What the task requires =
Please give the data below again in full, exactly as it stands.

---

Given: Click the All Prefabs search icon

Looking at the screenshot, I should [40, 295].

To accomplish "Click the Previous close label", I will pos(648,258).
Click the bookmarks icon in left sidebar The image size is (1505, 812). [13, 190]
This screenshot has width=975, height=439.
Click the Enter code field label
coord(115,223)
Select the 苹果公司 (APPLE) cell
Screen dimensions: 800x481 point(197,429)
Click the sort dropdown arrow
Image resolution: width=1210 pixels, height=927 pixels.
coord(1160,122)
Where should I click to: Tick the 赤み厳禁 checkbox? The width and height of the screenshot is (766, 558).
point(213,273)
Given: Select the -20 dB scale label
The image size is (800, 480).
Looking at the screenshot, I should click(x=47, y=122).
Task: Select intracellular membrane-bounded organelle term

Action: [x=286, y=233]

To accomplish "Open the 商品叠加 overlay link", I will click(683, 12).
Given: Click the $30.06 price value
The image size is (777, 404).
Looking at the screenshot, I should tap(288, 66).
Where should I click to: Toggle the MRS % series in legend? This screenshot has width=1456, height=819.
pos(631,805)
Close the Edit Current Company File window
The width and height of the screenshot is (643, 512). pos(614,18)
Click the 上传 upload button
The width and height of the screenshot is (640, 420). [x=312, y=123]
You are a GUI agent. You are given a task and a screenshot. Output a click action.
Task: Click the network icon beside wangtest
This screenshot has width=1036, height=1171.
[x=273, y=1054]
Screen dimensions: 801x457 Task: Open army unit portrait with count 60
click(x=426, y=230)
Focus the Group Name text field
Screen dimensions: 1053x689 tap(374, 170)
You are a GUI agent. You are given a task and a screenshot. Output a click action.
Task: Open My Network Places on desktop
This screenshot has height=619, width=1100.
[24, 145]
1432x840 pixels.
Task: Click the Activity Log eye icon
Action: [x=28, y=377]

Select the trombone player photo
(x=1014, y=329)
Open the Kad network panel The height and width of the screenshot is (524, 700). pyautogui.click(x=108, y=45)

---

Result of the exercise =
Given: Click the All Prefabs search icon

Looking at the screenshot, I should [40, 295].

To accomplish "Click the Previous close label", I will pos(648,258).
Click the bookmarks icon in left sidebar The image size is (1505, 812). [13, 190]
This screenshot has width=975, height=439.
Click the Enter code field label
coord(115,223)
Select the 苹果公司 (APPLE) cell
Screen dimensions: 800x481 point(197,429)
Click the sort dropdown arrow
Image resolution: width=1210 pixels, height=927 pixels.
coord(1160,122)
Where should I click to: Tick the 赤み厳禁 checkbox? The width and height of the screenshot is (766, 558).
point(213,273)
Given: Select the -20 dB scale label
The image size is (800, 480).
Looking at the screenshot, I should click(x=47, y=122).
Task: Select intracellular membrane-bounded organelle term

Action: [x=286, y=233]

To accomplish "Open the 商品叠加 overlay link", I will click(683, 12).
Given: Click the $30.06 price value
The image size is (777, 404).
Looking at the screenshot, I should tap(288, 66).
Where should I click to: Toggle the MRS % series in legend? This screenshot has width=1456, height=819.
pos(631,805)
Close the Edit Current Company File window
The width and height of the screenshot is (643, 512). pos(614,18)
Click the 上传 upload button
The width and height of the screenshot is (640, 420). [x=312, y=123]
You are a GUI agent. You are given a task and a screenshot. Output a click action.
Task: Click the network icon beside wangtest
This screenshot has width=1036, height=1171.
[x=273, y=1054]
Screen dimensions: 801x457 Task: Open army unit portrait with count 60
click(x=426, y=230)
Focus the Group Name text field
Screen dimensions: 1053x689 tap(374, 170)
You are a GUI agent. You are given a task and a screenshot. Output a click action.
Task: Open My Network Places on desktop
This screenshot has height=619, width=1100.
[24, 145]
1432x840 pixels.
Task: Click the Activity Log eye icon
Action: [x=28, y=377]

Select the trombone player photo
(x=1014, y=329)
Open the Kad network panel The height and width of the screenshot is (524, 700). pyautogui.click(x=108, y=45)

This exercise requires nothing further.